Veintidós

¿No es, acaso, lo más extraordinario de ser humanos el hecho de no estar nunca estáticos?

Aunque quizá, si lo pienso con más detenimiento, he avanzando significativamente, pero sigo de pie sobre este fértil campo que, antes de verter mis palabras sobre él, era un árido desierto con probabilidades nulas de lluvia.

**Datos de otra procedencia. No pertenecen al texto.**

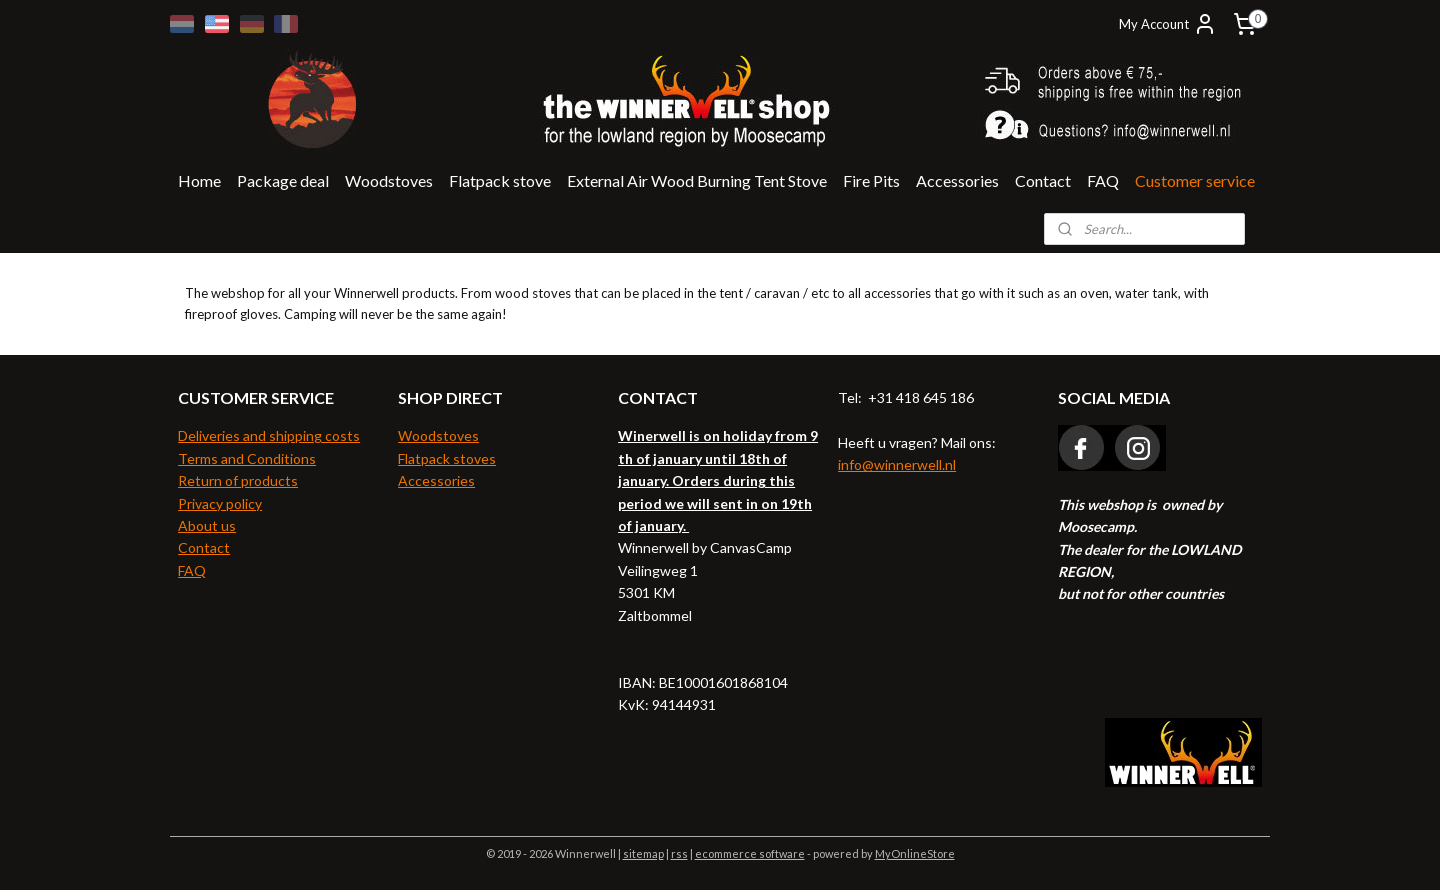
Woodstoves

Como mis ojos antes de ti. Que brillaban como rubíes ante tu lujuria y hoy son el vaso que accidentalmente se resbaló de tus manos y se rompió ante el hecho de que no controlo el tiempo y tú no me lees los pensamientos.

Después de eso, toda voz se ahogó y no me di cuenta de que en realidad solo era yo misma hundiendo en el mar del olvido a todo aquel que no fueras tú dándome órdenes de cómo podríamos avanzar más rápido para llegar.

Nos convertimos en una serie de tragedias, a veces una tras otra, y a veces sencillamente se empalmaban, impidiéndonos acercarnos lo suficiente como para decir en sutil susurro aquello que creíamos no poder gritar.

Para cuando la multitud se calmó y me miré en el espejo, los años habían pasado y tú te habías casado ya. Entonces me cansé yo de convencerme que había sido un cruel accidente cuando solo fui yo la que no habló.

¡Enmudecí! Así que mi bandera y mi cruz fue todo aquello que no hice en su momento. La insuficiencia hizo lo que debía en mis pensamientos y me devolvió a la orilla en la que había encallado mi barco y ya no zarpó.

Cambiar de opinión es una cosa, ¿pero sentir dolor por ello?